Last year, China became the first country in the world to implement limits on how much time children can spend using smartphones & computers.
These rules include:
a 40-minute daily screentime cap for children under 8 years old
a two-hour screentime cap for teenagers
a three-hour weekly cap on video games for under-18s
China isn’t the only country concerned with children spending too much time online.
More than 60 countries worldwide have banned children from using smartphones in school, as have a growing number of U.S. states. (see below)
Policymakers & parents worldwide are concerned about excessive smartphone use among kids.
China has gone further than other nations by imposing strict limits on screentime for all Chinese children.
The growing backlash against smartphone use among children leads us to ask:
Is digital technology harming the physical & mental health of children?
The widespread adoption of mobile devices over the last 20 years has made this a pressing question for governments & families worldwide.
The numbers speak for themselves:
Over 67% of the world's population now owns a smartphone.
The average person now spends over 4 hours per day on their smartphone.
In countries like Brazil and Indonesia, it's closer to 6 hours.

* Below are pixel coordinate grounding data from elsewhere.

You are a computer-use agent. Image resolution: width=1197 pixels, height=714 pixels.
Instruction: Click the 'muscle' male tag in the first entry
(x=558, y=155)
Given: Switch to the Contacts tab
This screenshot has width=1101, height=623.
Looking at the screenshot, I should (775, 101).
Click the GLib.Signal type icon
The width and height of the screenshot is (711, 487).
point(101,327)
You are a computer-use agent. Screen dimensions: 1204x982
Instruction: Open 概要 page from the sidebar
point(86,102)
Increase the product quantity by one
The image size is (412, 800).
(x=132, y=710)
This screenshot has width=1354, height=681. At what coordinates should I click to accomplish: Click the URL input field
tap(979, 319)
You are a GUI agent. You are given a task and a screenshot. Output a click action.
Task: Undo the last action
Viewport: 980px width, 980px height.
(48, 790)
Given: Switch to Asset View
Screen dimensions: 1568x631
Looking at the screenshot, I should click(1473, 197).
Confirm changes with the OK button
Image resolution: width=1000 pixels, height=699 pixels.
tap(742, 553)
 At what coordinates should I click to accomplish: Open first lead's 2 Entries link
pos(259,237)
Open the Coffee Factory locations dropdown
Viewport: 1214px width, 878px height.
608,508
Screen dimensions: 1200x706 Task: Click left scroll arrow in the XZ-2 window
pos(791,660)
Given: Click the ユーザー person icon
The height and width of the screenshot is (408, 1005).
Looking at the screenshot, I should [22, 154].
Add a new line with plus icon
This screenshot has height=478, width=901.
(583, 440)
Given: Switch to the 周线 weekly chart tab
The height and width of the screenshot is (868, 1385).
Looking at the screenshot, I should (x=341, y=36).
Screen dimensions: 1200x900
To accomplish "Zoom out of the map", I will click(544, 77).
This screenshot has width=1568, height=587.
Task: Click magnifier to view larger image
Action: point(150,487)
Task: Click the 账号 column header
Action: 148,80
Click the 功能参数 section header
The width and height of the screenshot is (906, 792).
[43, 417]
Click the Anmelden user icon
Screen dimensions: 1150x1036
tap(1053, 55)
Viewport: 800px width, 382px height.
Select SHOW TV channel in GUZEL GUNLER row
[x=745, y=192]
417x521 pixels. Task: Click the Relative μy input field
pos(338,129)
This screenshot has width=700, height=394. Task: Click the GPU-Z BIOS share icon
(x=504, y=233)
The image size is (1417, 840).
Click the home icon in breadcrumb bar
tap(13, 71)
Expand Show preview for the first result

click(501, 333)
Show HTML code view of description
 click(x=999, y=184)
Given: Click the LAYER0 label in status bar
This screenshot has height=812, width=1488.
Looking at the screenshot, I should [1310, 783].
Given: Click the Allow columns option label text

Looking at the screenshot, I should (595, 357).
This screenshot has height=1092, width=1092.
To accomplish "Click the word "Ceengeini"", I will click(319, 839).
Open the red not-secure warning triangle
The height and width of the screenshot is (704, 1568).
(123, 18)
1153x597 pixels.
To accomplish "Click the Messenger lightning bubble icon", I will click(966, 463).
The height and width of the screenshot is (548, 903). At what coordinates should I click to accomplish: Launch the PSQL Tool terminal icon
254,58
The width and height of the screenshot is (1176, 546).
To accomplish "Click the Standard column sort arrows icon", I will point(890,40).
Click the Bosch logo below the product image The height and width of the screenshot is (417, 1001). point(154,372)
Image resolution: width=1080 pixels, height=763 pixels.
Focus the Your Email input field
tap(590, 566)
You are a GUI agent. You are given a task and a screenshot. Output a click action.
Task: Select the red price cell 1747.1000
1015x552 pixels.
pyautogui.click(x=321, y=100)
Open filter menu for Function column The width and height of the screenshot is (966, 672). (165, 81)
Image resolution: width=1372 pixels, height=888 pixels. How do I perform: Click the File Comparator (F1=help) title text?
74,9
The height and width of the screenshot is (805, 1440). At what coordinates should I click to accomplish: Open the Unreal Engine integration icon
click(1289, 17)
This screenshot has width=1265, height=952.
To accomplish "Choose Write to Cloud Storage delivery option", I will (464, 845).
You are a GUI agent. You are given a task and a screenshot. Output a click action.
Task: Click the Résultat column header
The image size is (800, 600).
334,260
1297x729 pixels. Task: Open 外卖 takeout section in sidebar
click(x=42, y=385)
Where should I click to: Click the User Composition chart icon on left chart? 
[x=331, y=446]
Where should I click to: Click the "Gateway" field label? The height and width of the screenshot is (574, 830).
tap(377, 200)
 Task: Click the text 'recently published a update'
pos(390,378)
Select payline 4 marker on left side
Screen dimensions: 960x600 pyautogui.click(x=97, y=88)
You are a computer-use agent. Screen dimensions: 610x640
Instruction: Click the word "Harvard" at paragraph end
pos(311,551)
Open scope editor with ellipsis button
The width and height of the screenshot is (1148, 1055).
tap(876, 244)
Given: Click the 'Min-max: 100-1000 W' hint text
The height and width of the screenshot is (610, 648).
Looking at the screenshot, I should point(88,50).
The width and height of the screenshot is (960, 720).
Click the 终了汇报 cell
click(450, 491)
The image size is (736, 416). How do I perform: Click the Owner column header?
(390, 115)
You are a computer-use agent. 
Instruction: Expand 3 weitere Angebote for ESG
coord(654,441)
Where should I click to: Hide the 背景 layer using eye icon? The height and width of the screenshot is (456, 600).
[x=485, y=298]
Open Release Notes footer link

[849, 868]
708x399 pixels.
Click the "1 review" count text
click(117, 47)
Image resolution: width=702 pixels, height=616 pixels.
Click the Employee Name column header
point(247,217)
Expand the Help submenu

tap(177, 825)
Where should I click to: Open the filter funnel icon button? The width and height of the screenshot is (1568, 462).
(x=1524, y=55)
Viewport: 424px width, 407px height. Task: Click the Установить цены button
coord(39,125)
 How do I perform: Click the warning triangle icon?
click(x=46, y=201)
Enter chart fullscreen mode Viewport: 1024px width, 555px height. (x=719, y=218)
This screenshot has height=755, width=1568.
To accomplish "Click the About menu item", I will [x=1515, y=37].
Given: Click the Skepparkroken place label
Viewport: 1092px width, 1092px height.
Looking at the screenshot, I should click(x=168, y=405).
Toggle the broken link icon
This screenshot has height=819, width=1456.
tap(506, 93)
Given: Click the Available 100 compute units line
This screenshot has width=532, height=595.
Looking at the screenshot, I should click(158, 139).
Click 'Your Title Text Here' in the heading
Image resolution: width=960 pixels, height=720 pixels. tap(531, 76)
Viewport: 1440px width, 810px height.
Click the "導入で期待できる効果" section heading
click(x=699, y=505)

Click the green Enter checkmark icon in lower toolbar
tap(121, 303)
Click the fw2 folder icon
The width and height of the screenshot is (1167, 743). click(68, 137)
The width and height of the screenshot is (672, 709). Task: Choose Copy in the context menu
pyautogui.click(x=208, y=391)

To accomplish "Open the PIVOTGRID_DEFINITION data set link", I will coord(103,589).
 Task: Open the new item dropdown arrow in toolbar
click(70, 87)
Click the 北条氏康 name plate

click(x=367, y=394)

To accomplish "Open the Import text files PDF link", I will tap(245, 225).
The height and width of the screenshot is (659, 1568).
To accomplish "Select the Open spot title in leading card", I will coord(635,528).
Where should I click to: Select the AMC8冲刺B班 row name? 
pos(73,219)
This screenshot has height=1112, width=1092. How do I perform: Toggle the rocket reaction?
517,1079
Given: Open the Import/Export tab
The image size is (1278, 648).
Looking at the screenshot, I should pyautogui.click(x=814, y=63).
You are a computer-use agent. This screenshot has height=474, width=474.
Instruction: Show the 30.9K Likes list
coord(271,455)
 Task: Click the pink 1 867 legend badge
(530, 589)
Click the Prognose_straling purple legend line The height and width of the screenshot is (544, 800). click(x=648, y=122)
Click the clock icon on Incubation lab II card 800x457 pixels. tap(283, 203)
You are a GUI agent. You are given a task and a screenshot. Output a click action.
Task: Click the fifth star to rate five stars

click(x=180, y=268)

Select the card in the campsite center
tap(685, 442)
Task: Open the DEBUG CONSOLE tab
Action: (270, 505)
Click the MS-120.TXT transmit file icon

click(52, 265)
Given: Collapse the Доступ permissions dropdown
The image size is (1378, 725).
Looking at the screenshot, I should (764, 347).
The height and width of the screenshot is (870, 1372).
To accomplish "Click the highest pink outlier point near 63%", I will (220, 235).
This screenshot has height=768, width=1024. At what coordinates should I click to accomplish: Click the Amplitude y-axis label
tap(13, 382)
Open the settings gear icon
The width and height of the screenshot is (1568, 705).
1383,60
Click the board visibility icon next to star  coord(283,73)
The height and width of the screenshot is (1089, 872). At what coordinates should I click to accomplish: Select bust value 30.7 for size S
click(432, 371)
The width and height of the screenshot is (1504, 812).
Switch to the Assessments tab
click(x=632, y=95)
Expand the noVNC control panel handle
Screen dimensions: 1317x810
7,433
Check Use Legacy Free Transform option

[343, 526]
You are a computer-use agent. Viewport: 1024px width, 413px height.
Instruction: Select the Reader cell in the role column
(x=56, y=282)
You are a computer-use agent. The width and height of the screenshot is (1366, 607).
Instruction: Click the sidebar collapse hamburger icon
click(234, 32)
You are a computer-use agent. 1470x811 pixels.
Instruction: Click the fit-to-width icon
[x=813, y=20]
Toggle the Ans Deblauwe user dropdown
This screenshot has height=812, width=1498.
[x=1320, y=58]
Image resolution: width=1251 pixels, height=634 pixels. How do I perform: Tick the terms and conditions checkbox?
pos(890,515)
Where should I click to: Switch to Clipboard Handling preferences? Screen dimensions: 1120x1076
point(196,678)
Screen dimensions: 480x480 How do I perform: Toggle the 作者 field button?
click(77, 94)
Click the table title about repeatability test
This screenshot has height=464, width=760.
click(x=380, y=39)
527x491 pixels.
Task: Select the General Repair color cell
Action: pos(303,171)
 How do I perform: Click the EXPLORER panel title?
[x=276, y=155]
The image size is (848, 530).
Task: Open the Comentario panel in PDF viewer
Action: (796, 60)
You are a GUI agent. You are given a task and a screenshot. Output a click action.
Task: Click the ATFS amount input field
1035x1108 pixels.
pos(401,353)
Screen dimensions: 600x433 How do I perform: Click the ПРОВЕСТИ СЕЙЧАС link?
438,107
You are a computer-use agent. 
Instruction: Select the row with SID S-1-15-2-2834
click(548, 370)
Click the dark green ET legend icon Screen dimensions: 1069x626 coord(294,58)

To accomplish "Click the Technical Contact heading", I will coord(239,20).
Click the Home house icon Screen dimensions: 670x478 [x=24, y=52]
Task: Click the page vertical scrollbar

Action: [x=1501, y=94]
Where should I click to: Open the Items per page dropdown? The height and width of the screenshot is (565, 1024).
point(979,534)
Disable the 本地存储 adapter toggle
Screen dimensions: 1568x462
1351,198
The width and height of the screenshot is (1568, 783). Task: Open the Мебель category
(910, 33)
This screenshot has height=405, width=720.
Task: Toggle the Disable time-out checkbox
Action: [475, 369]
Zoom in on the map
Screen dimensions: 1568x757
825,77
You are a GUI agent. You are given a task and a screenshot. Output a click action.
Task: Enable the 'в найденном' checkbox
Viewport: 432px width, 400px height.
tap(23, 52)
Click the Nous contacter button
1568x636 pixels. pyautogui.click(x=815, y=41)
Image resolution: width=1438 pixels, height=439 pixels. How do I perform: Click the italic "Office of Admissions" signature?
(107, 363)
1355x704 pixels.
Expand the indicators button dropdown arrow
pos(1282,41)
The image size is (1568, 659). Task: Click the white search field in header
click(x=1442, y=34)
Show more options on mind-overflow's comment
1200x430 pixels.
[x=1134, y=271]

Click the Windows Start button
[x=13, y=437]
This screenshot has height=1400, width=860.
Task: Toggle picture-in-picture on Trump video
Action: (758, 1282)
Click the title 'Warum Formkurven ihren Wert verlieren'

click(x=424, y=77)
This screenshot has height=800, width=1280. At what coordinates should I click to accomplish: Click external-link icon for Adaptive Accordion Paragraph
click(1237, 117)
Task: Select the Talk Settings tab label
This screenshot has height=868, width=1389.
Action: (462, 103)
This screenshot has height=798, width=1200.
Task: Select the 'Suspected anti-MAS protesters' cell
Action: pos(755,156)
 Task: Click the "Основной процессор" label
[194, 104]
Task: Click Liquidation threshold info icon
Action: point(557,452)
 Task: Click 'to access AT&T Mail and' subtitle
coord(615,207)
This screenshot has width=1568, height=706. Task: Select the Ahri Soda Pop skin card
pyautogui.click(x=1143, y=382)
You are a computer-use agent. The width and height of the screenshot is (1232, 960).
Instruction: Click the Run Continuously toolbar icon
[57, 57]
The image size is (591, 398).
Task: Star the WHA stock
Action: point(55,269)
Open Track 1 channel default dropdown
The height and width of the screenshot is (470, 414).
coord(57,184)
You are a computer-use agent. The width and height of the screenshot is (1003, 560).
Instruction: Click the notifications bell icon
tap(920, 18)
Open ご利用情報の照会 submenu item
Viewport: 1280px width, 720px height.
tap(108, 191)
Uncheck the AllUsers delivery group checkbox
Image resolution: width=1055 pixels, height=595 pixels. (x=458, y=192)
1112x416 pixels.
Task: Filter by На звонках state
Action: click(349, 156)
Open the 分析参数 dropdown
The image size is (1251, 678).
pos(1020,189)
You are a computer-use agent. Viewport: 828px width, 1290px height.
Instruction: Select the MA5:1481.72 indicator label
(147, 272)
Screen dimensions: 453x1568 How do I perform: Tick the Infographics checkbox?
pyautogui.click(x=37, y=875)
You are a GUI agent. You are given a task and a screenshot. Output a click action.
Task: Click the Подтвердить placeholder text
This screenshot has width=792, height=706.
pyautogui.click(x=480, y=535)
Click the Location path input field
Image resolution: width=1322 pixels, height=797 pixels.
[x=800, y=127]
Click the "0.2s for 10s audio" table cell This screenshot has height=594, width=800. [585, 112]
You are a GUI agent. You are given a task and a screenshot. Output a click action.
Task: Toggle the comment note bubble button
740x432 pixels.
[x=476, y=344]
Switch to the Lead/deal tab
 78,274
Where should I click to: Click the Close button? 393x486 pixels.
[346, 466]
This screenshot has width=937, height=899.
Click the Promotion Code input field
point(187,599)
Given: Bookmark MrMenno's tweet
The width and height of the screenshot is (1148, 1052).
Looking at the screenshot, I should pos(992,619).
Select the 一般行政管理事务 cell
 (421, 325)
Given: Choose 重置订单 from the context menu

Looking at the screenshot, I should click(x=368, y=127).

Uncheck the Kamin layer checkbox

Excessive screentime can hurt children in different ways:
sedentary sitting in front of a phone or computer screen harms their physical health by keeping them from moving & exercising
the actual content they consume — and the excessive time spent consuming that content — may negatively affect their mental health
It also hurts them indirectly by limiting the amount of time they spend hanging out with friends:
Why are experts concerned?
Researchers have linked excessive screentime among children to:
Attention fragmentation
Sleep disruption
Impaired social skills
However, the most significant concerns relate to children’s mental health.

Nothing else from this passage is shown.